結論:共働き夫婦なら、がん団信は「なくていい」場合が多い
がん団信(がん保障付き団体信用生命保険)を断言します。 共働きで収入が2本ある家庭では、コストに見合わないケースが大半です。

がん団信とは何か?通常の団信と何が違う?
通常の団信は「借りた人が死亡・高度障害になったらローンが消える」保険です。 がん団信はそこに「がんと診断されただけでローンが消える」特約を上乗せしたもの。 魅力的に聞こえますが、金利上乗せ(多くは+0.1〜0.3%)が永続的にかかります。

金利上乗せで実際いくら増える?
| 借入額 | 上乗せ金利 | 35年の追加負担(概算) |
|---|---|---|
| 3,000万円 | +0.1% | 約55万円 |
| 3,000万円 | +0.2% | 約110万円 |
| 4,000万円 | +0.3% | 約220万円 |
※金利・返済条件により変動します。あくまでも目安です。
ローンを完済するまでの35年間、毎月この追加コストを払い続けます。 「保険料を払い続ける」と同じ感覚で捉えてください。
共働き夫婦に「不要」と判断できる3つの理由
① 収入が1本残る がんになっても、もう一方の収入でローン返済を続けられるケースが多い。 片働き世帯とはリスクの大きさが根本的に違います。

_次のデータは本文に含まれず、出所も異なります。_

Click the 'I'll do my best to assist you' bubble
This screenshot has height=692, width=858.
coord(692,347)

② 就業不能保険で代替できる がんで働けなくなる期間の収入補填には「就業不能保険」が向いています。 月額1〜2万円の保険料で、ローン以外の生活費もカバーできる設計が可能です。
③ 健康保険・高額療養費制度がある 公的制度(高額療養費=医療費の自己負担に上限が設けられる制度)で、 がん治療の実費は思ったほど膨らまないケースが大半です。
こんなケースは「あり」と判断することもある
先日ご相談に来られた30代のご夫婦(※架空のデモです)は、 夫が個人事業主で傷病手当金(会社員が病気休業中にもらえる給付)が使えない状況でした。 このケースでは夫側のローンにがん団信を付けることに合理性があったと判断しました。

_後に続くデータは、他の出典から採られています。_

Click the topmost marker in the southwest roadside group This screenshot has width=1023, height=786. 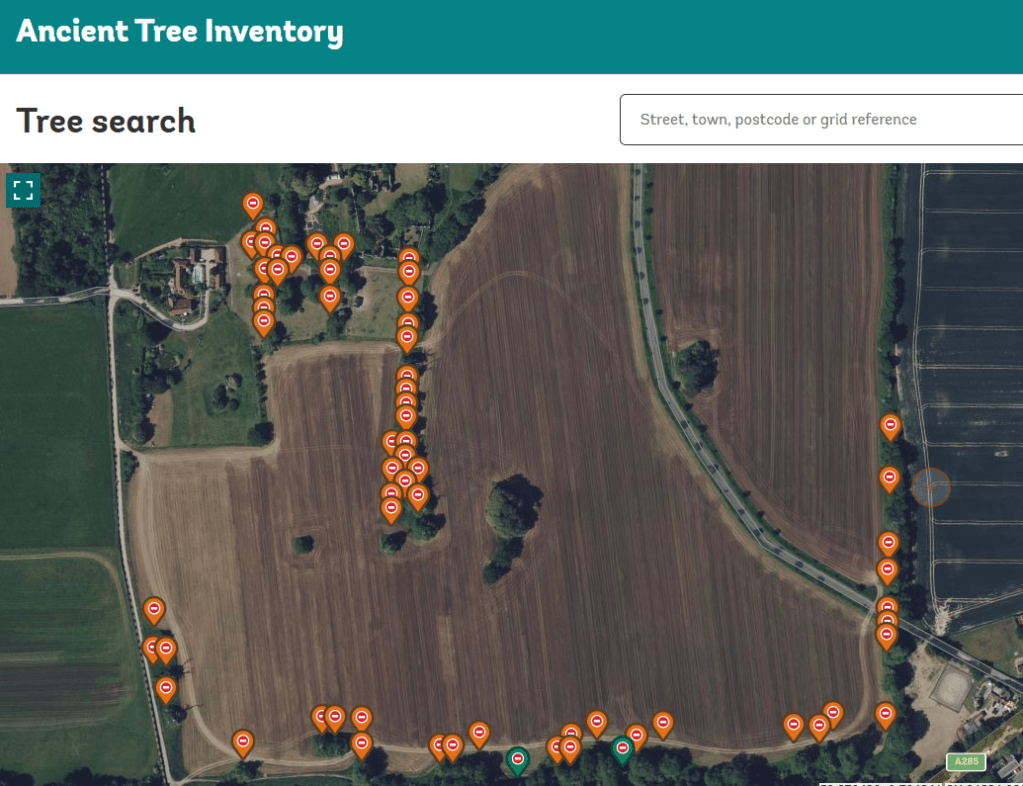(x=154, y=609)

「公的保障が薄い」「片方の収入が著しく少ない」場合は検討の余地があります。
判断フロー:あなたはどちら?
- 双方が会社員+収入差が小さい → がん団信は不要なケースが多い
- 一方が自営・フリーランス+公的保障が薄い → 付ける合理性が出てくる
- 片方の収入だけでローン返済が厳しい → まず家計設計の見直しを優先
まとめ
がん団信は「なんとなく安心」のために選ばれがちですが、 共働き夫婦にとっては長期にわたる確定コストでもあります。
がんリスクへの備えは、団信の特約ではなく就業不能保険+高額療養費制度の活用で より低コストに設計できることが多い。

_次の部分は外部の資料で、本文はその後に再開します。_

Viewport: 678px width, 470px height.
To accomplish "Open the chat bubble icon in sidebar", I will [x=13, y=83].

「安心を買う前に、本当に必要か設計する」——これが遠藤の結論です。
よくある質問
Q. がん団信は金利上乗せなしで付けられる商品もある?
A. 一部のネット銀行でがん保障込みの金利を設定している商品があります。ただし、その場合も通常の団信より基準金利が高めに設定されていることが多く、実質的なコストは変わらないケースがほとんどです。総支払額で比較することが重要です。
Q. 妻もローンを組んでいる(ペアローン)の場合はどうする?
A. ペアローンでは各自が団信に加入します。どちらかに「がんリスクが高い家族歴がある」など個別事情があれば部分的に検討する余地はありますが、基本的な判断軸は変わりません。夫婦それぞれのローン残高と収入バランスで考えます。
Q. 一度付けたがん団信を途中でやめることはできる?
A. 基本的に借り換えをしない限り、途中でがん保障特約だけを外すことはできません。コスト負担が気になる場合は「借り換え時」がプランを見直すタイミングになります。
Q. 就業不能保険とがん団信、どちらが優先度高い?
A. 共働き夫婦なら就業不能保険を優先する方が合理的なケースが多いです。住宅ローン以外の生活費・教育費も含めてカバーできるため、保障の汎用性が高いためです。